The crash was at the time the deadliest American airliner accident.

The exact crash site was not known after the initial investigation until it was re-discovered in 2015.

==Background==
===Aircraft===
The aircraft involved in the crash was an American Airlines Douglas DC-3-277B, registered as NC21799. Its first flight was in 1940 and it had 16,322 hours of flying time.

===Flight crew===
The captain of the flight was Samuel Edward Stoner (age 30), of San Gabriel, California. He was employed by American Airlines in September 1939 and had 6,793 flight hours, 4,235 of which were in the Douglas DC-3.

The first officer was Emmett Edward Baker Jr. (age 25), of Brinkley, Arkansas. He was hired by American Airlines three months before the accident and had 3,300 flight hours, 1,000 of which were obtained during his time in the Navy.

There was one stewardess aboard the flight: Maxime Catherine Rickard (age 23). All members of the flight crew were properly certified and qualified for the flight.

==Accident==
American Airlines Flight 6-103 departed New York City at 9:02 a.m. on March 2, 1946. Crew changes were made in Nashville and El Paso, and the flight from New York to El Paso was uneventful.

The flight left El Paso at 3:25 a.m. on the morning of March 3, 1946. After arriving in Tucson at 5:37 a.m., it departed for San Diego at 5:59 a.m. The pilots gave routine position reports to air traffic control over Casa Grande, Gila Bend, and Yuma, Arizona. At 7:53 a.m., the flight reported its position over El Centro, California, at an altitude of 8,000 feet.

Air traffic control in Los Angeles delivered a clearance of 8000 feet cruising altitude for the flight to the American Airlines radio station in San Diego. The station then attempted to contact Flight 6–103, but all further attempts were unsuccessful.

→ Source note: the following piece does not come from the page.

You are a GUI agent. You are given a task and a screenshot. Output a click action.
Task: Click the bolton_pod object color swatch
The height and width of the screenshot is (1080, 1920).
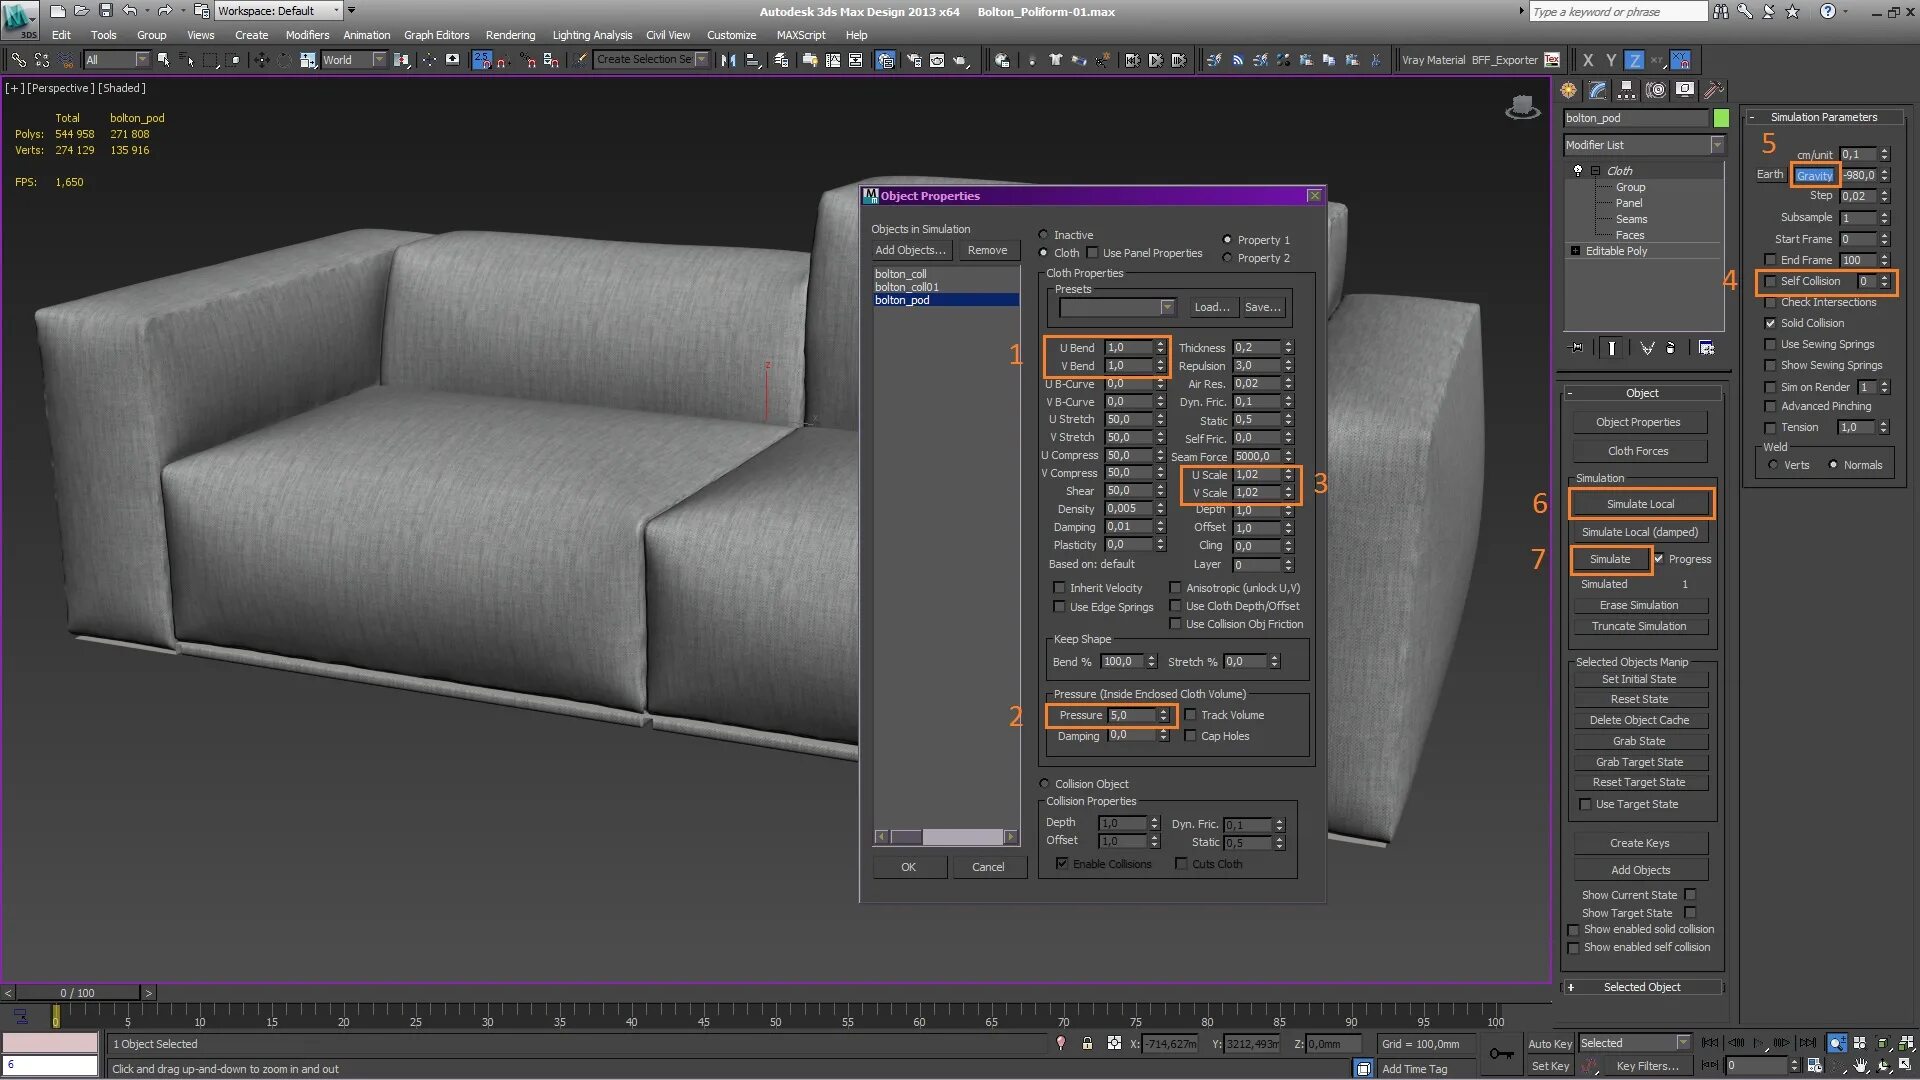click(1721, 118)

Wreckage of Flight 6-103 was discovered at 1:05 p.m. the same day by a naval aircraft on the eastern slope of Thing Mountain, at an altitude of 4,870 feet, approximately 50 miles east of San Diego. All 27 passengers and crew were killed in the crash.

==Probable cause==
According to the Civil Aeronautics Board which investigated the accident, "the probable cause was the action of the pilot in descending or permitting a descent to be made, into instrument conditions to an altitude below that required to maintain clearance over Thing Mountain. The reason for the descent has not been determined."

==Re-discovery of crash site==
After the crash the bodies were removed and the wreckage was mostly cleared. As the exact crash site was not documented, it became unknown. After searching for decades by multiple people, the crash site was found at Thing Mountain in 2015. Only small pieces the wreck were found, including a pepper shaker lid engraved with the words “American Airlines Pepper” and the antenna from the top of the plane that may have caused the accident. The re-discovery led to plans for making tours to the crash site for relatives of the people who died in the crash.